O incêndio da boate Kiss, em Santa Maria (RS), que acaba de completar um ano, teve competição pela vida – como costuma ocorrer em tragédias dessa natureza. Num tumulto e diante do risco de morte, o instinto de sobrevivência costuma falar mais alto. Um dos primeiros ensinamentos de qualquer treinamento de emergência, aliás, é justamente evitar o pânico, que leva ao "cada um por si".

Mas também é verdade que houve solidariedade no drama gaúcho. Gente que entrou e saiu do ambiente em chamas para salvar vidas; que buscou a golpes de picareta abrir uma saída para as vítimas. Sem isso, haveria mais mortes do que as 242.

Em meio a um mundo que valoriza tanto a competição, talvez esta possa ser uma lição menos evidente de Santa Maria – muito além da necessidade de haver mais fiscalização sobre normas de segurança em casas noturnas. As tragédias exigem cooperação, não competição.

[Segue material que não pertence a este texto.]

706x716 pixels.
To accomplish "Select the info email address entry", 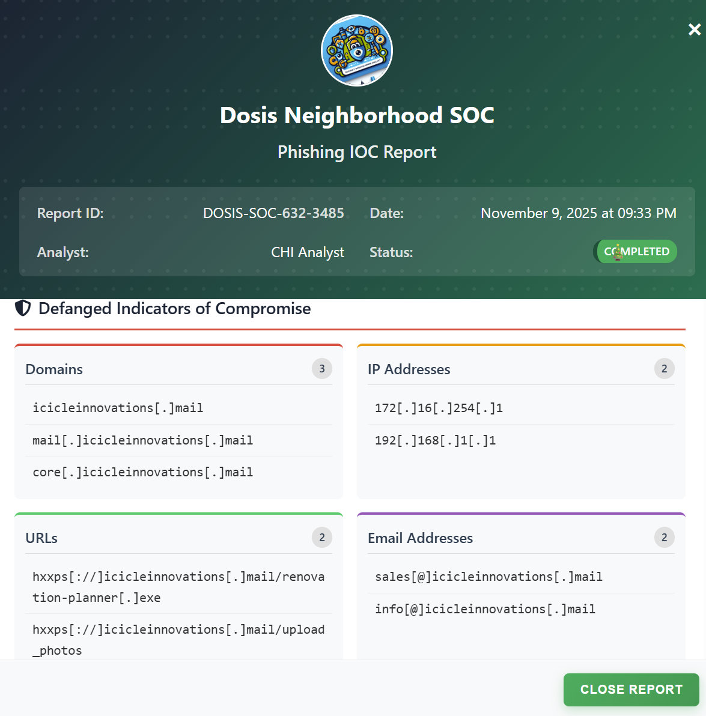I will [x=485, y=609].
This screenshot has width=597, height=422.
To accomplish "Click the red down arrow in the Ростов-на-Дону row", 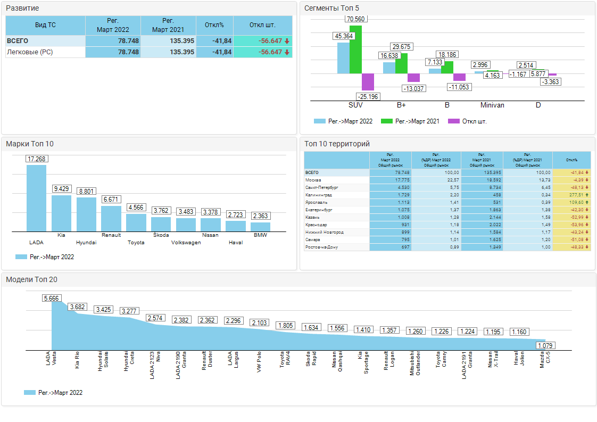I will (586, 247).
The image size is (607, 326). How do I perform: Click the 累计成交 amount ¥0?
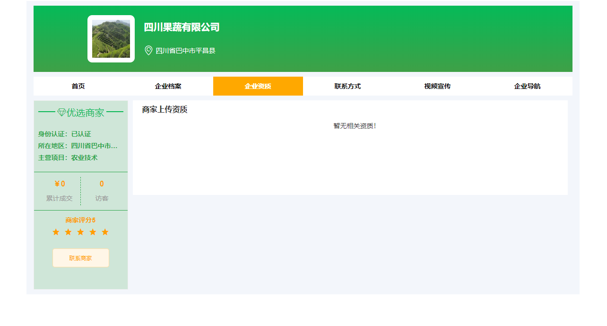(60, 184)
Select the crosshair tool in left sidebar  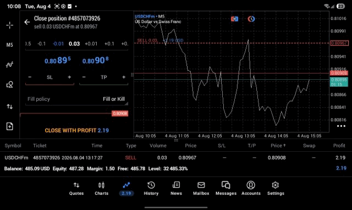tap(10, 25)
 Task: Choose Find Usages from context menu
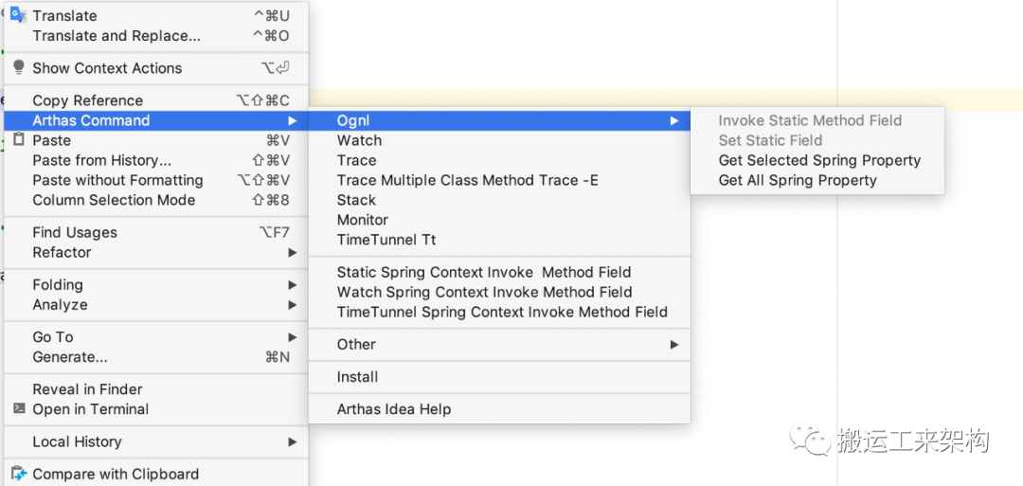click(x=75, y=232)
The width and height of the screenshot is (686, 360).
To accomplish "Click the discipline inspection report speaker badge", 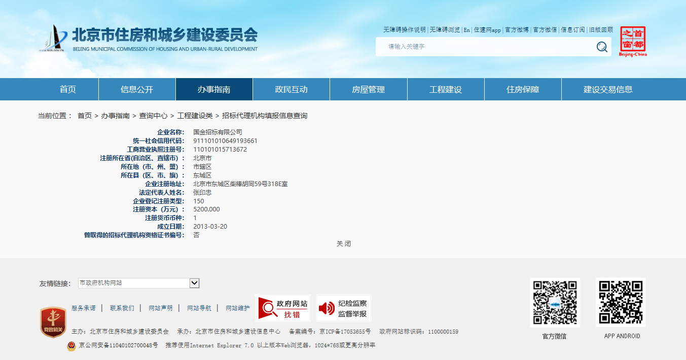I will pyautogui.click(x=344, y=308).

O mesmo ocorre com as crises – sejam elas pessoais, familiares, comunitárias ou de toda a sociedade. Mas, nesse caso, tudo acontece numa escala muito mais lenta. No dia a dia, não costumamos ser jogados abruptamente numa casa de fumaça. Vamos nos acostumando à penumbra, aos incômodos e à irritação. Temos dificuldade de ver a necessidade de pedir ajuda ao vizinho ou de lhe estender a mão. Perdidos no labirinto, corremos o risco de não achar a saída. Esse também é um tipo de tragédia.